Note:   In this series, we have selected 100 metal detecting finds that were extremely difficult to detect and recover, and provide details on the circumstances and techniques that contributed to their successful recovery.

KEEPER:  Large Pocket Spill included 4 silver quarters, 2 silver dimes, a Buffalo Nickel, and only a single wheat!

SITE:  Backyard of a home in an older neighborhood

SITE EVALUATION:  8 of 10.    This yard had tons of old trash and iron in it, and low hanging power lines that wreaked havoc on both my detectors on any channel/frequency.  It was tough to hunt.  I should still give it a nine or ten, because that was probably the reason there was so much stuff still here.

PERMISSION:   Super cool property owner that was totally happy with me digging a lot more holes than I was comfortable with due to the large number of finds and trash and iron I had to remove to get them.

Hunt the Difficult Sites:   This was one of those nightmare sites.  Way too trashy, too much iron, and too much electrical interference.  I love these sites because though I have to work extremely hard, I know the good are there.    Do the work to get in the trash and get the great stuff out.

Don’t Leave a Spill Until You Are Sure You Have the Whole Thing:   I dug the Buffalo, the Wheat, and the Mercury – all at about six inches – and then guess what I did?  I actually left the spot.    Yeah I know right.  I should know better.  I came back about an hour later and thought “Hmmm wonder if there is any more there?”    Got a deep iffy signal that didn’t exactly scream “silver quarter”.  Dug not one, but all four quarters at about 11 or 12 inches.  Deep.   Two were stuck together but, perhaps due to the proximity to some deep iron? they sounded like nails at first until I got them to “speak” to me after isolating the targets.   I used my pinpointer and dug a little deeper to try and make sure I got it all, but to tell the truth, I think I got it all but can’t say for 100% certain even now.

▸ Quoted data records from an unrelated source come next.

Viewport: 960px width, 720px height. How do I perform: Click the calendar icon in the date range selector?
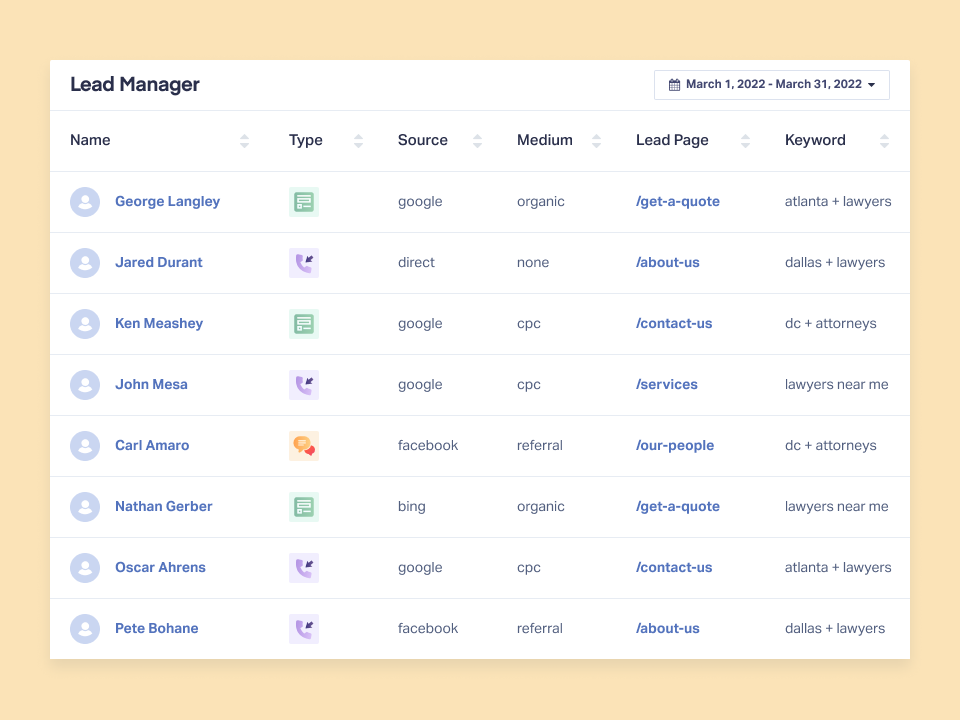click(x=674, y=84)
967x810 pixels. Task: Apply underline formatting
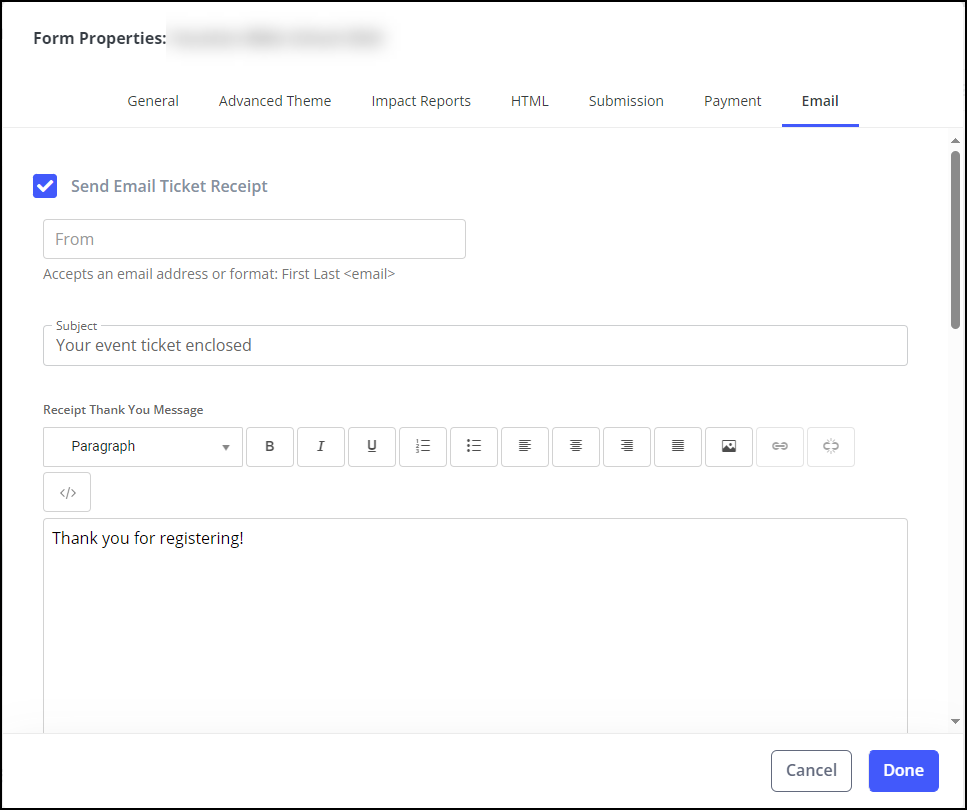click(x=372, y=447)
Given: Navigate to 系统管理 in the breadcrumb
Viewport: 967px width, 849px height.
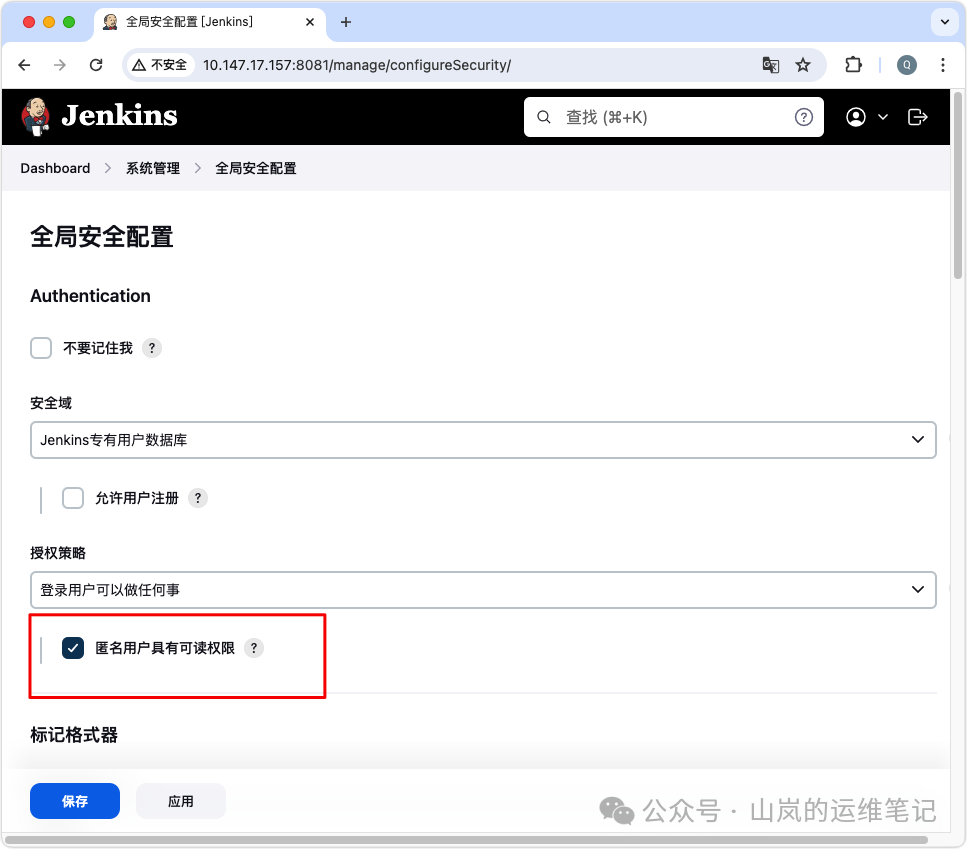Looking at the screenshot, I should pos(152,168).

Dig Any Signal Rule:  My dig any signal rule is pretty simple.  Any time you dig a great find, clear the ground around this.  The distance I clear out varies based on the amount of iron and trash, but I’ve dug countless “bonus” finds by digging everything in proximity to the great find.   Sometimes one of the “deep nails” turns out to be something completely great altogether.  Sometimes clearing certain junk or iron un-masks another great find.   It makes sense that great stuff is often lost or dropped in groups and not just as single items.   It’s not crazy if it works, right?

DGY! "Darn Good Yard!"

DGY! “Darn Good Yard!”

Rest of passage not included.